To find the height of the square pyramid, we can use the Pythagorean Theorem. The Pythagorean Theorem states that in a right triangle, the square of the hypotenuse (the longest side) is equal to the sum of the squares of the other two sides.
In this case, we have a right triangle formed by the height (h), the slant height (s), and half the lateral edge length (e/2).

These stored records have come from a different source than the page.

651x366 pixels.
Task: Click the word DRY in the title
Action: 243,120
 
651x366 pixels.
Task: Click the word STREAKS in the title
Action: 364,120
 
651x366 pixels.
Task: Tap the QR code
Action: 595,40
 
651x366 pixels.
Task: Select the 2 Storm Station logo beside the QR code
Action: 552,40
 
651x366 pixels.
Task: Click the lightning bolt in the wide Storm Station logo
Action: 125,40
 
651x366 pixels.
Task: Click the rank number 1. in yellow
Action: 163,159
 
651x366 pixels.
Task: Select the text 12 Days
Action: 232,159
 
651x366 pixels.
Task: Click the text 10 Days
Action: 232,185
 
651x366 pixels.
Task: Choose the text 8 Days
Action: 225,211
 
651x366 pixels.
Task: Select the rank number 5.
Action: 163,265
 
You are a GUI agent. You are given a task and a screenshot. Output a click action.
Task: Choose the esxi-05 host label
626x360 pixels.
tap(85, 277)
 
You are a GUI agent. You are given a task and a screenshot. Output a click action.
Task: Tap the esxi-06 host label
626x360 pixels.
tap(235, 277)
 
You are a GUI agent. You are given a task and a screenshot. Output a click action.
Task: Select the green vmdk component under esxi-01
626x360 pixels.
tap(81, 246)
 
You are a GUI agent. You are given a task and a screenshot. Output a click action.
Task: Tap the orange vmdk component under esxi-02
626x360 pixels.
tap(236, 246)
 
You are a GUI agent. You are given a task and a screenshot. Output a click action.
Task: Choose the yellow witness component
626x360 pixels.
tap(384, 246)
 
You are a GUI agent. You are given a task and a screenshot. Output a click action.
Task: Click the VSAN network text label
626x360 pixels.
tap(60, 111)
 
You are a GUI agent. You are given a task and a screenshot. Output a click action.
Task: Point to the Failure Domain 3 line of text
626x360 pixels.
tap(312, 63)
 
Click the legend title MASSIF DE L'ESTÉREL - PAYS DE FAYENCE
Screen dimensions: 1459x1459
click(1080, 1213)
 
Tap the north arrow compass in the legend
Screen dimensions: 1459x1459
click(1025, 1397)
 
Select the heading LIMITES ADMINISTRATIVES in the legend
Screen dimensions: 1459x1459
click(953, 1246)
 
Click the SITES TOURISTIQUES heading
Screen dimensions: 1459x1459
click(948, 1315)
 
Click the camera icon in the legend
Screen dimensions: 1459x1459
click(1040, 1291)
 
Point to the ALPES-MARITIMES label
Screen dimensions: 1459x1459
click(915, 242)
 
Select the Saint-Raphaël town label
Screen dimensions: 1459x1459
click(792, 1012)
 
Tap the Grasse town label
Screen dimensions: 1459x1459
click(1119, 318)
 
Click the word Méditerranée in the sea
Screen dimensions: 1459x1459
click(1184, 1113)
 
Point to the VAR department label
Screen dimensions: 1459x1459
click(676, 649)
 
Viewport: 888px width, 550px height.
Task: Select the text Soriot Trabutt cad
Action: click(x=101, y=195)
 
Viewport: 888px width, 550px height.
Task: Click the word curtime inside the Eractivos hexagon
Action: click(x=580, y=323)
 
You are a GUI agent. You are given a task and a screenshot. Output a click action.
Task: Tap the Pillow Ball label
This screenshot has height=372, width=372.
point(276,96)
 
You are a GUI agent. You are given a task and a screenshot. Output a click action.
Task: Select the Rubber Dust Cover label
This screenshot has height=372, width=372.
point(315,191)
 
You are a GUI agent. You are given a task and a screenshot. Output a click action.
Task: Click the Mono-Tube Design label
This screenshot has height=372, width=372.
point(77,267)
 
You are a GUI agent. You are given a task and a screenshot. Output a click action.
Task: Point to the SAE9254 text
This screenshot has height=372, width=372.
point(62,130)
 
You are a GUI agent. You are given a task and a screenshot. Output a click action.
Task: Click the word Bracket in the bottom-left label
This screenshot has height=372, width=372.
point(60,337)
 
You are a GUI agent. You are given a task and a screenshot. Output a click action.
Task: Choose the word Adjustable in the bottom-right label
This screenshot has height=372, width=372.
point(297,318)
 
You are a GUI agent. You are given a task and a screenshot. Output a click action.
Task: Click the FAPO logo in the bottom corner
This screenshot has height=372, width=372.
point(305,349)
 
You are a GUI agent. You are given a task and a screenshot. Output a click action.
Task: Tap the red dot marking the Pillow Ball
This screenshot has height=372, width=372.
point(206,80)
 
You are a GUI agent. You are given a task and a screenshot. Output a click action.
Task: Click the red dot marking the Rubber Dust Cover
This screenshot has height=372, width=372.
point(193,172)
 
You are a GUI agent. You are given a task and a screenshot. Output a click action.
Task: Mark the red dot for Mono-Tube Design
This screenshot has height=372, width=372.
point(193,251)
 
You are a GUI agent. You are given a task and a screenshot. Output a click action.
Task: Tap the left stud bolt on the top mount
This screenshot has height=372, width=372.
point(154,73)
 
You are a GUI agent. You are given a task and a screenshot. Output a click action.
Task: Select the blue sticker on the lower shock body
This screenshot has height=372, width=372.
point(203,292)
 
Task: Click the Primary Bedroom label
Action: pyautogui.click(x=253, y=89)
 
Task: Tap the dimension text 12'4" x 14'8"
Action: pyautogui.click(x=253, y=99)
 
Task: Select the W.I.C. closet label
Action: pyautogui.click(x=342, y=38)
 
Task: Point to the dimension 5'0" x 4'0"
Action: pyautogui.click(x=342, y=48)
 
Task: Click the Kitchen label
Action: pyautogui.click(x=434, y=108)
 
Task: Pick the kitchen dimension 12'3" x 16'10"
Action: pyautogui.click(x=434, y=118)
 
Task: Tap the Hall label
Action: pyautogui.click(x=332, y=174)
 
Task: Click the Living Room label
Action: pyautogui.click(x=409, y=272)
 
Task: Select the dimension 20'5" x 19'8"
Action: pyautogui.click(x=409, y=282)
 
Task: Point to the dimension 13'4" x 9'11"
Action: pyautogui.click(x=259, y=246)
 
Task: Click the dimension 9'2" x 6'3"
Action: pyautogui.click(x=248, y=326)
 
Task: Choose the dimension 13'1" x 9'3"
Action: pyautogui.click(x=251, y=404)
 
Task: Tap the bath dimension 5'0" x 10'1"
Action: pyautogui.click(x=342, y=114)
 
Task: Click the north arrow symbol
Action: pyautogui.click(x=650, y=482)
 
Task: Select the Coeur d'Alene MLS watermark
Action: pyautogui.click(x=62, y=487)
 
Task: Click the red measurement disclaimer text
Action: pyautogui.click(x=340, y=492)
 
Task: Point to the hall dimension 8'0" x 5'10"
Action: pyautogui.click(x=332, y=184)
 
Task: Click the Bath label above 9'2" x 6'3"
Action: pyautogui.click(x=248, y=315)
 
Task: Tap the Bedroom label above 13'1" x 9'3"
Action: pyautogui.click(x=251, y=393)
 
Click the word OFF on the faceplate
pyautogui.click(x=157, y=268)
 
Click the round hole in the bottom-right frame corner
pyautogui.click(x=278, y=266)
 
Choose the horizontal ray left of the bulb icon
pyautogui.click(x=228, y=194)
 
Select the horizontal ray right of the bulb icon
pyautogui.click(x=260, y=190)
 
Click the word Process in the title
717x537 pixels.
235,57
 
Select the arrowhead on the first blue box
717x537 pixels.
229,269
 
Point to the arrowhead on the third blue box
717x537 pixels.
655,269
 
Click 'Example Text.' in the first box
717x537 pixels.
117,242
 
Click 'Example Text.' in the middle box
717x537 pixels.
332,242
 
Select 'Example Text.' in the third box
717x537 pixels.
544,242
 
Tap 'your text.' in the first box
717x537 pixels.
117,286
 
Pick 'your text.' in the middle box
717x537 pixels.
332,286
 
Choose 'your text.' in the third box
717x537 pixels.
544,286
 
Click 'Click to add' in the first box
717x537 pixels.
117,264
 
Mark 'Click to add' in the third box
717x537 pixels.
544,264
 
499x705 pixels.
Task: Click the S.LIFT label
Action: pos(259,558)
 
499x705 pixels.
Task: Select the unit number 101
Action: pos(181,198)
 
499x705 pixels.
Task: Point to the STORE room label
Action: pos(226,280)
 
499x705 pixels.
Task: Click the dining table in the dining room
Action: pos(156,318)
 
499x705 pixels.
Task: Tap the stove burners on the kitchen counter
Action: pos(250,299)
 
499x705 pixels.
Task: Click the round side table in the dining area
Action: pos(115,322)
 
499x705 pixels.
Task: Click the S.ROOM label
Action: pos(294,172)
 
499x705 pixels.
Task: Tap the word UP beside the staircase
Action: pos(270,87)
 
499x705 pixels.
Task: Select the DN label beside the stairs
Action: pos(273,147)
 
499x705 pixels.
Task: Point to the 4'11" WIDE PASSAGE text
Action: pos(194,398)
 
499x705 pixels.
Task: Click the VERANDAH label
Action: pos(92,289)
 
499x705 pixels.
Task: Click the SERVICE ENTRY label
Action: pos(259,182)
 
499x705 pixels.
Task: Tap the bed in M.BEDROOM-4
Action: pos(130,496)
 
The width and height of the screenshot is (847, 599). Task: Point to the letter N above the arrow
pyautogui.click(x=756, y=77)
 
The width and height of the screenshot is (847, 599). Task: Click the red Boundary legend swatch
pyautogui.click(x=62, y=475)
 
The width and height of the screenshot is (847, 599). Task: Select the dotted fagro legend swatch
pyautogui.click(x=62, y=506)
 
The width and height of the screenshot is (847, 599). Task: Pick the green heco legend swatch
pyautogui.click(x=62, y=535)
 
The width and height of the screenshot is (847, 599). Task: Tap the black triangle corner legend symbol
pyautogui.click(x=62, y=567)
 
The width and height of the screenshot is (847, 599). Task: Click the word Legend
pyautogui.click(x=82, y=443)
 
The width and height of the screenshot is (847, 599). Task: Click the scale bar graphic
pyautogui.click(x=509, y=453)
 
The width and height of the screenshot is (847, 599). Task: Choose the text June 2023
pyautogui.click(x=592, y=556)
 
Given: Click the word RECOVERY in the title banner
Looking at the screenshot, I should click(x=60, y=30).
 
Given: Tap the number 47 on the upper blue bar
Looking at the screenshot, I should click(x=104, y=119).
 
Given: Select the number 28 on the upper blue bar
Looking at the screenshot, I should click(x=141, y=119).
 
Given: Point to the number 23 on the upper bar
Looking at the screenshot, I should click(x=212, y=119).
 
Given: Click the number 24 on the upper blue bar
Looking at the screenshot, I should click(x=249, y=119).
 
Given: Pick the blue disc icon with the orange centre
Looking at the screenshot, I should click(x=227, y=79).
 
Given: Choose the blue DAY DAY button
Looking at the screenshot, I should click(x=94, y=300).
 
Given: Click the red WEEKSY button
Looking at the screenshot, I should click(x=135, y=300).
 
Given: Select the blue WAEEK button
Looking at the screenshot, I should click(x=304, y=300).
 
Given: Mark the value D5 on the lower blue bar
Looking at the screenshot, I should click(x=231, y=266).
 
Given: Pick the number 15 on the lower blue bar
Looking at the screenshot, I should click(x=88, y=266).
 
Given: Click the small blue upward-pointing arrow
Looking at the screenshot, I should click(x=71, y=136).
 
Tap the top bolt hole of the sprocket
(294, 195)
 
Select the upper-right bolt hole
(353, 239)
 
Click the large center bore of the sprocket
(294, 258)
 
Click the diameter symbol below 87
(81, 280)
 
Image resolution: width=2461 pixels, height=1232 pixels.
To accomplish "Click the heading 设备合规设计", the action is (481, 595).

Using the Pythagorean Theorem, we can write the equation:
(h)^2 = (s)^2 - (e/2)^2
Plugging in the given values:
(h)^2 = (24)^2 - (25/2)^2
Simplifying:
(h)^2 = 576 - (625/4)
(h)^2 = 576 - 156.25
(h)^2 = 419.75
To find the height (h), we need to take the square root of both sides of the equation:
h ≈ √419.75
Calculating the square root:
h ≈ 20.49
Rounding to the nearest whole number:
h ≈ 20
Therefore, the height of the square pyramid is approximately 20 inches.